Freitag, 2. November 2012

Ein Jahr danach

Die Nachrichten des 12. November 2011 haben unser Land geschockt. Durch die Explosion eines Reihenhauses in der Zwickauer Frühlingsstraße und dem Selbstmord der Neonazis Mundlos und Böhnhardt kam zutage, was bis dahin über viele Jahre im Verborgenen geschehen konnte. Die Verbrechen des "Nationalsozialistischen Untergrunds - NSU" machten sprachlos, wütend und betroffen.

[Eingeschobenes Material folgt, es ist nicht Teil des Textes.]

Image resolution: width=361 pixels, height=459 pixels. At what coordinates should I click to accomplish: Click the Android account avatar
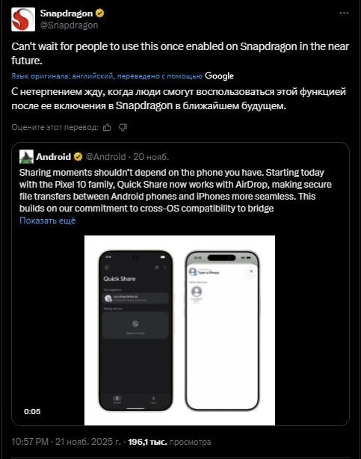(26, 156)

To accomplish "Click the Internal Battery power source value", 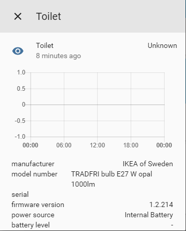I will (x=149, y=215).
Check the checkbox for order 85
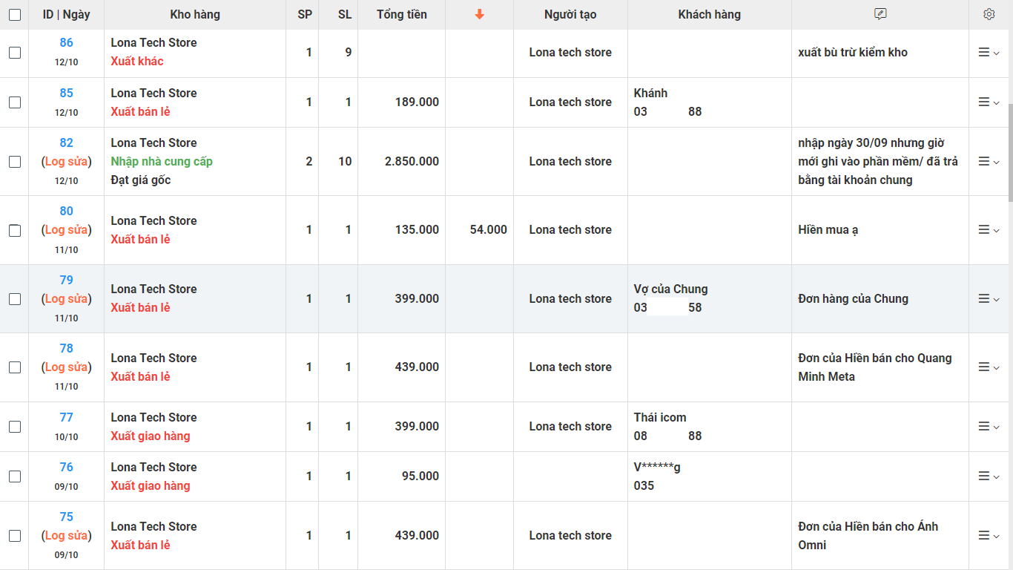The height and width of the screenshot is (570, 1013). point(15,102)
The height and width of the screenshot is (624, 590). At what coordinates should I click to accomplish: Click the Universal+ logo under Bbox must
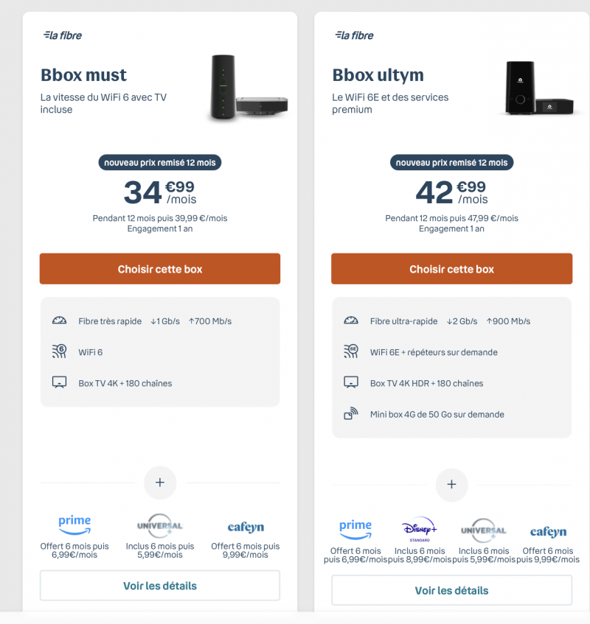(160, 526)
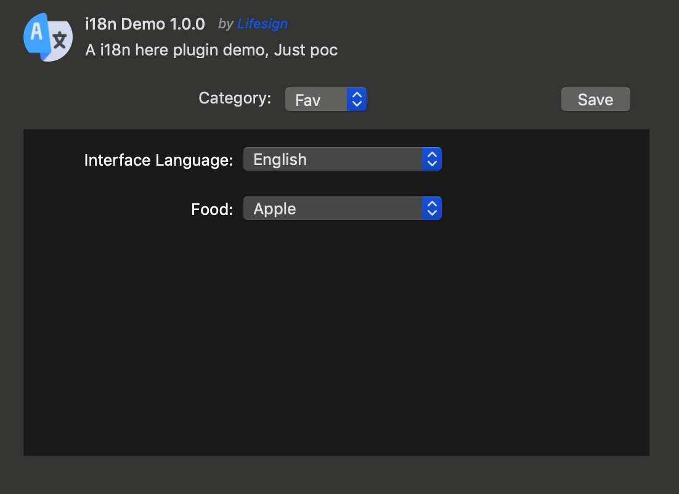Click the word Fav in the Category popup
Screen dimensions: 679x494
click(307, 100)
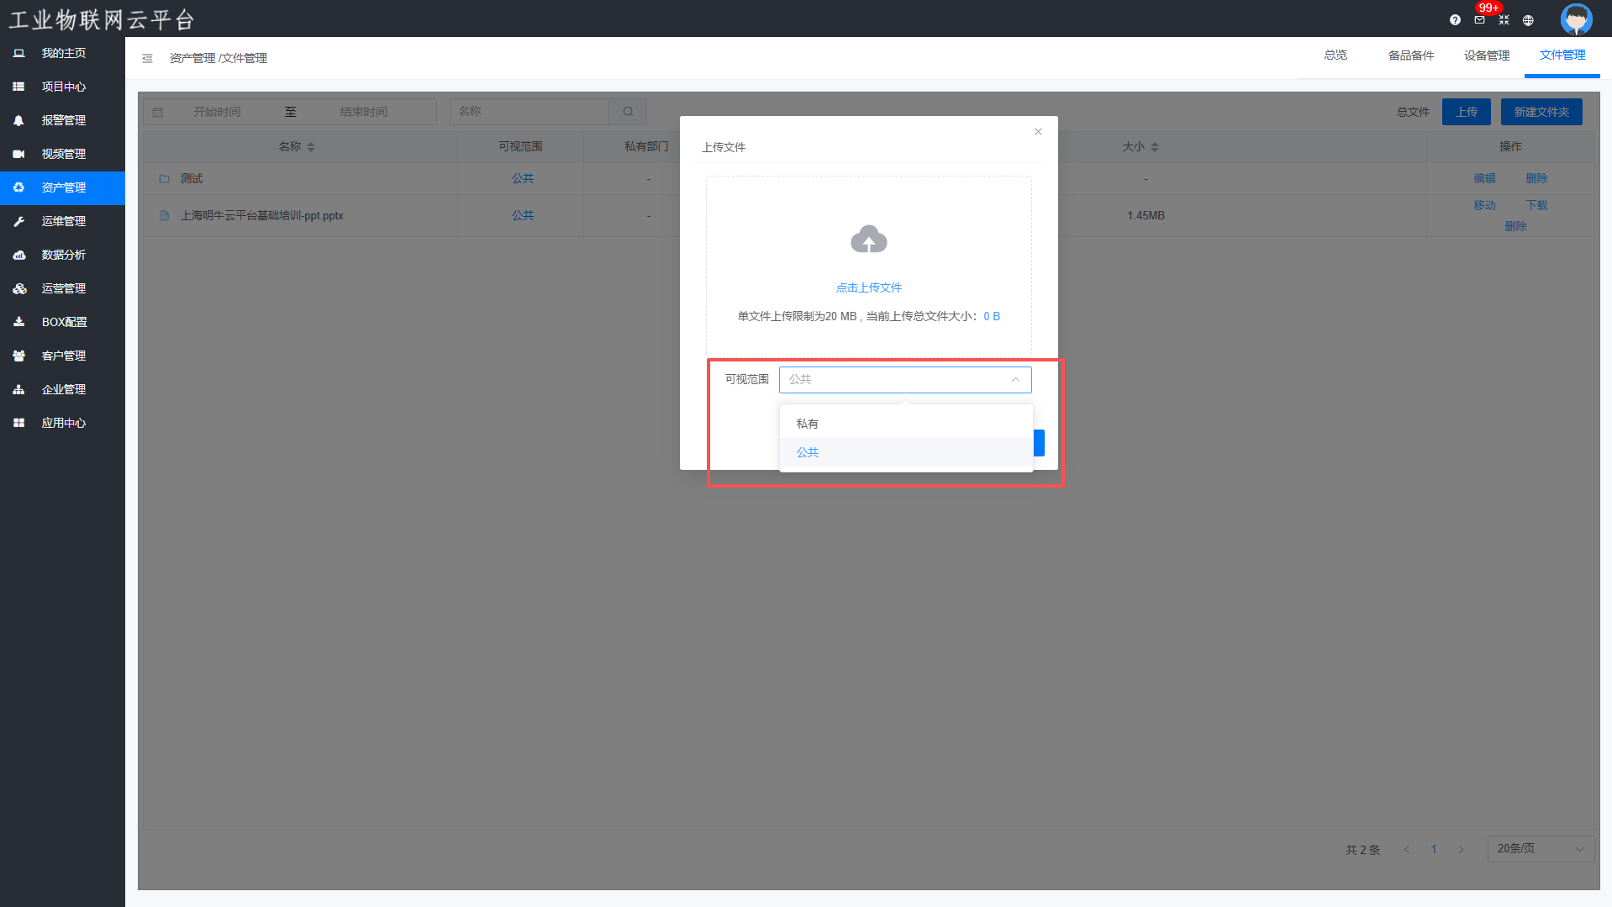Sort file list by 名称 column
This screenshot has width=1612, height=907.
[310, 147]
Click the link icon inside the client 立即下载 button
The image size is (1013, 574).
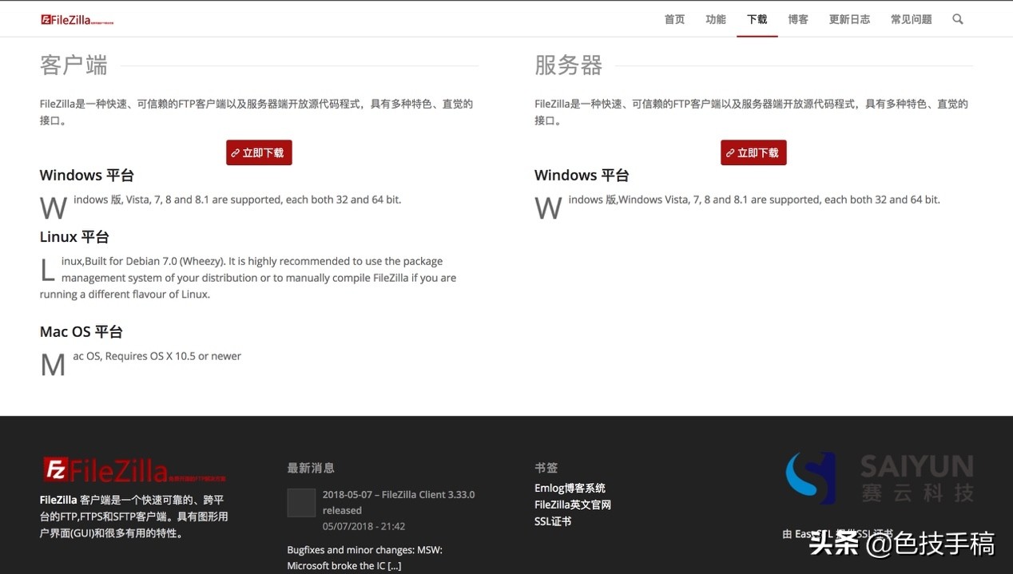pyautogui.click(x=237, y=152)
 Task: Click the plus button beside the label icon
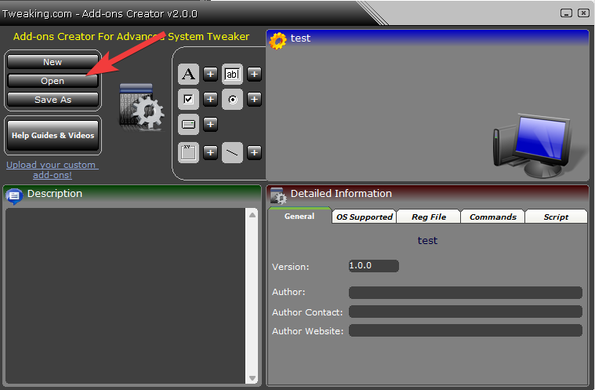click(x=211, y=75)
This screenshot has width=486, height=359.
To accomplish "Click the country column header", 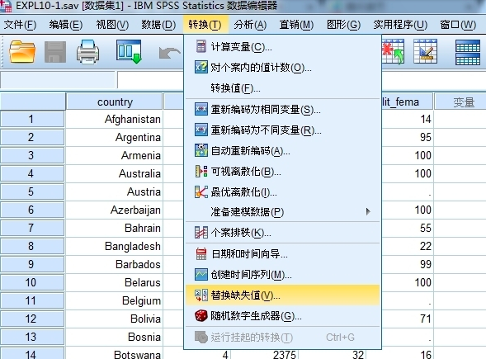I will pos(115,102).
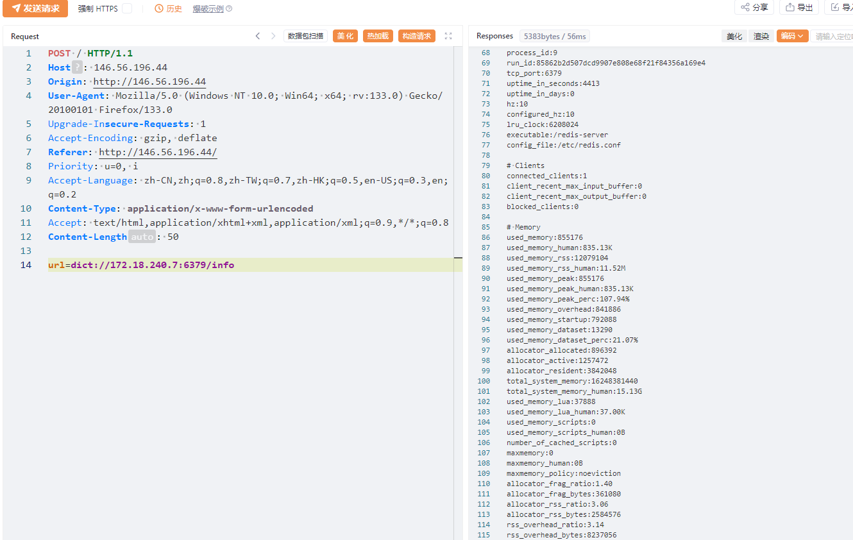853x540 pixels.
Task: Open the 编码 encoding dropdown
Action: point(792,37)
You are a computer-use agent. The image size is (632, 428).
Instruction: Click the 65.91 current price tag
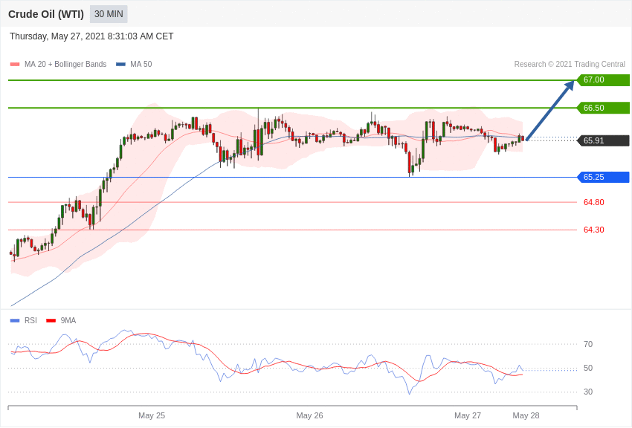point(603,140)
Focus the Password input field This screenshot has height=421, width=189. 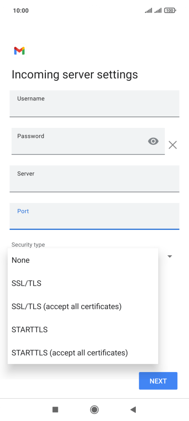click(x=88, y=141)
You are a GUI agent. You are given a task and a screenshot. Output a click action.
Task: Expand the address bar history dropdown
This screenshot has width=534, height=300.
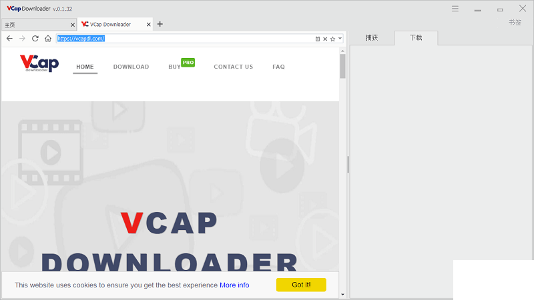coord(340,39)
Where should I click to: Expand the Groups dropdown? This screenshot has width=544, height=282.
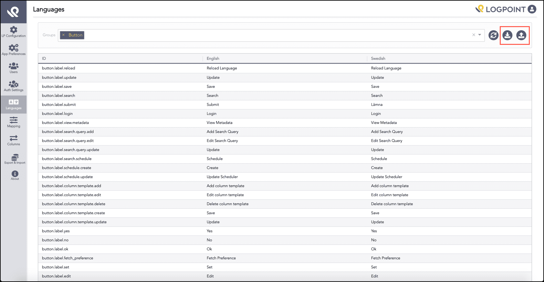(480, 35)
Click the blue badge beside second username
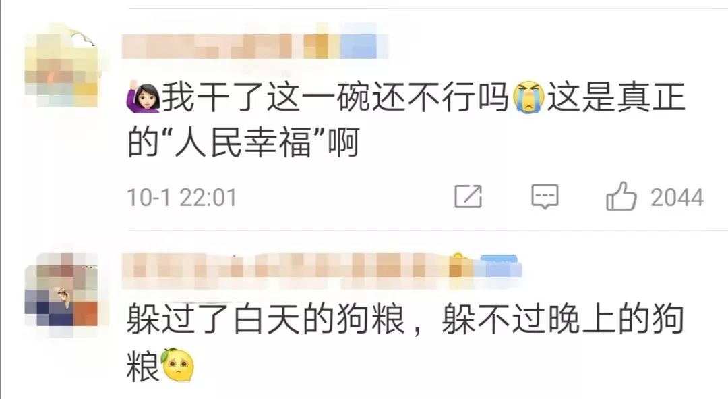The image size is (728, 399). 500,267
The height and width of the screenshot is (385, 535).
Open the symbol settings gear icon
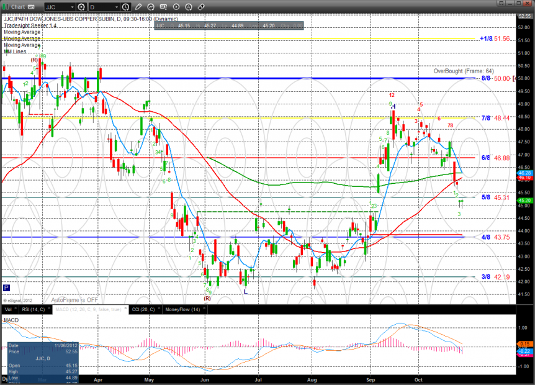(x=81, y=7)
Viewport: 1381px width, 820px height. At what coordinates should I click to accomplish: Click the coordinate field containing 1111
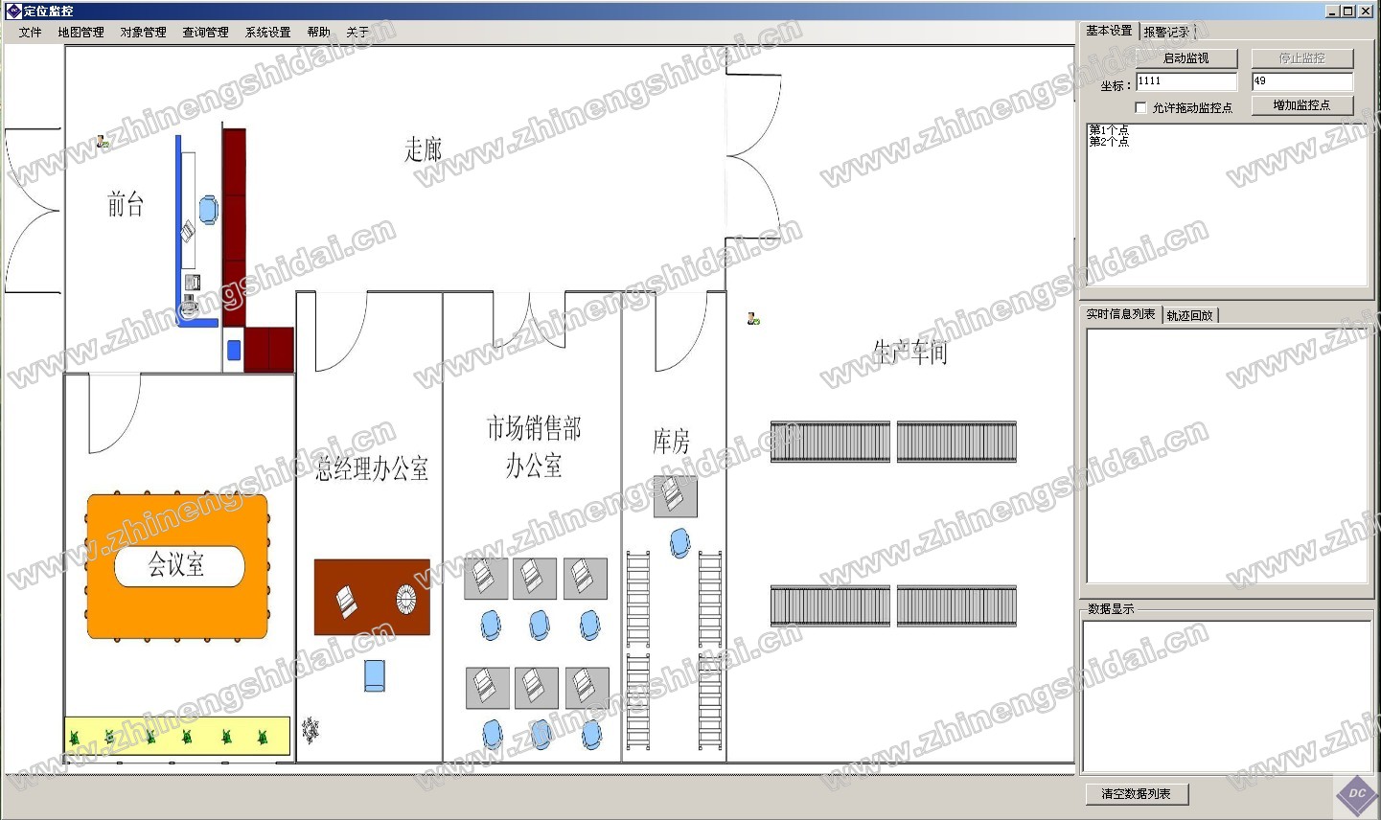click(x=1185, y=81)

Wie konnten über Jahre Neonazis ihre grausamen Taten begehen? Was wussten die Sicherheitsbehörden? Wurde dieses Wissen zwischen den Behörden der Länder und des Bundes ausgetauscht und wenn nicht - warum? Fragen, mit denen sich seit einem reichlichen halben Jahr drei Untersuchungsausschüsse des Bundestages, des thüringischen und des sächsischen Landtages beschäftigen. Zu einer ungewöhnlichen Gesprächsrunde treffen sich ein Jahr nach den Ereignissen auf Einladung der Friedrich-Ebert-Stiftung die SPD-Obleute der drei Ausschüsse in Zwickau, um Bilanz zu ziehen.